DATA FOR THIS EXERCISE:

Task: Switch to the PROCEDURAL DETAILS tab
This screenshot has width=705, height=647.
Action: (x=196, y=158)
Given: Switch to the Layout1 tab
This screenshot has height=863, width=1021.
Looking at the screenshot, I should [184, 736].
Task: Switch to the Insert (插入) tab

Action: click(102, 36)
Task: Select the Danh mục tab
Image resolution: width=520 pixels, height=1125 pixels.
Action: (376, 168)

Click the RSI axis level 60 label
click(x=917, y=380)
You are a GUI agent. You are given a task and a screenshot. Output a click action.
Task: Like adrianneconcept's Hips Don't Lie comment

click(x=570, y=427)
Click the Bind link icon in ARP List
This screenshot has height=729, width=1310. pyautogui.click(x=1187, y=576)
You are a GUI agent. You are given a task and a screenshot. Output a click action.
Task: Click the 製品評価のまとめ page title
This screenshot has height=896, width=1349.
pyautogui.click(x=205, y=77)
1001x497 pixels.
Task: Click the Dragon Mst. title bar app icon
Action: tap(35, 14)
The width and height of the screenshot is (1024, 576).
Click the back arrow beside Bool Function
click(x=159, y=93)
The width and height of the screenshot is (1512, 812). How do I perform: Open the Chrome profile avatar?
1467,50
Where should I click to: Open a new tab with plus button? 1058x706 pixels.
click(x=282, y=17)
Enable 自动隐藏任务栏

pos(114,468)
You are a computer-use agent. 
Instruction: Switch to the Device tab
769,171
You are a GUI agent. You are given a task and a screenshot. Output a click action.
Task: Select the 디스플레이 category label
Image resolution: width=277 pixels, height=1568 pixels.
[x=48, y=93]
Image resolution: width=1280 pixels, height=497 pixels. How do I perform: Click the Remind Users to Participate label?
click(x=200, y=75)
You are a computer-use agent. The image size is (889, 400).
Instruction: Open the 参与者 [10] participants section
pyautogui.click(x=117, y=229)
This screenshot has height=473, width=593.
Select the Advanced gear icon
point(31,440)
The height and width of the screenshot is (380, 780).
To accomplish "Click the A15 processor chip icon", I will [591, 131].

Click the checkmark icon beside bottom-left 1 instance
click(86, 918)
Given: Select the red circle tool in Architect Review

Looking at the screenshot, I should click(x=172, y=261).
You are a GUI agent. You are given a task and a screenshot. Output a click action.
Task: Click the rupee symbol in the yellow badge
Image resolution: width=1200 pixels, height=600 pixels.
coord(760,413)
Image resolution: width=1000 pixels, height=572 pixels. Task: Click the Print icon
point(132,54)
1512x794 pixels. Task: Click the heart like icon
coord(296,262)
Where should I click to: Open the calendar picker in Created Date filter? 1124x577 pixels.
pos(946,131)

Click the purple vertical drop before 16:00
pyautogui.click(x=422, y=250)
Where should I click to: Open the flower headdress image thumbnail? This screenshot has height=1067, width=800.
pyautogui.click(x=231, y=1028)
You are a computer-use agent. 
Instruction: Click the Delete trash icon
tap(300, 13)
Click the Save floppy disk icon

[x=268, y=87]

WHAT IS NEEDED:
Nothing in the data may change. Give it again in full.

YOUR SOLUTION:
Task: Switch to the PROCEDURAL DETAILS tab
This screenshot has width=705, height=647.
Action: (x=196, y=158)
Given: Switch to the Layout1 tab
This screenshot has height=863, width=1021.
Looking at the screenshot, I should [184, 736].
Task: Switch to the Insert (插入) tab

Action: click(102, 36)
Task: Select the Danh mục tab
Image resolution: width=520 pixels, height=1125 pixels.
Action: (376, 168)

Click the RSI axis level 60 label
click(x=917, y=380)
You are a GUI agent. You are given a task and a screenshot. Output a click action.
Task: Like adrianneconcept's Hips Don't Lie comment

click(x=570, y=427)
Click the Bind link icon in ARP List
This screenshot has height=729, width=1310. pyautogui.click(x=1187, y=576)
You are a GUI agent. You are given a task and a screenshot. Output a click action.
Task: Click the 製品評価のまとめ page title
This screenshot has height=896, width=1349.
pyautogui.click(x=205, y=77)
1001x497 pixels.
Task: Click the Dragon Mst. title bar app icon
Action: tap(35, 14)
The width and height of the screenshot is (1024, 576).
Click the back arrow beside Bool Function
click(x=159, y=93)
The width and height of the screenshot is (1512, 812). How do I perform: Open the Chrome profile avatar?
1467,50
Where should I click to: Open a new tab with plus button? 1058x706 pixels.
click(x=282, y=17)
Enable 自动隐藏任务栏

pos(114,468)
You are a computer-use agent. 
Instruction: Switch to the Device tab
769,171
You are a GUI agent. You are given a task and a screenshot. Output a click action.
Task: Select the 디스플레이 category label
Image resolution: width=277 pixels, height=1568 pixels.
[x=48, y=93]
Image resolution: width=1280 pixels, height=497 pixels. How do I perform: Click the Remind Users to Participate label?
click(x=200, y=75)
You are a computer-use agent. The image size is (889, 400).
Instruction: Open the 参与者 [10] participants section
pyautogui.click(x=117, y=229)
This screenshot has height=473, width=593.
Select the Advanced gear icon
point(31,440)
The height and width of the screenshot is (380, 780).
To accomplish "Click the A15 processor chip icon", I will [591, 131].

Click the checkmark icon beside bottom-left 1 instance
click(86, 918)
Given: Select the red circle tool in Architect Review

Looking at the screenshot, I should click(x=172, y=261).
You are a GUI agent. You are given a task and a screenshot. Output a click action.
Task: Click the rupee symbol in the yellow badge
Image resolution: width=1200 pixels, height=600 pixels.
coord(760,413)
Image resolution: width=1000 pixels, height=572 pixels. Task: Click the Print icon
point(132,54)
1512x794 pixels. Task: Click the heart like icon
coord(296,262)
Where should I click to: Open the calendar picker in Created Date filter? 1124x577 pixels.
pos(946,131)

Click the purple vertical drop before 16:00
pyautogui.click(x=422, y=250)
Where should I click to: Open the flower headdress image thumbnail? This screenshot has height=1067, width=800.
pyautogui.click(x=231, y=1028)
You are a computer-use agent. 
Instruction: Click the Delete trash icon
tap(300, 13)
Click the Save floppy disk icon

[x=268, y=87]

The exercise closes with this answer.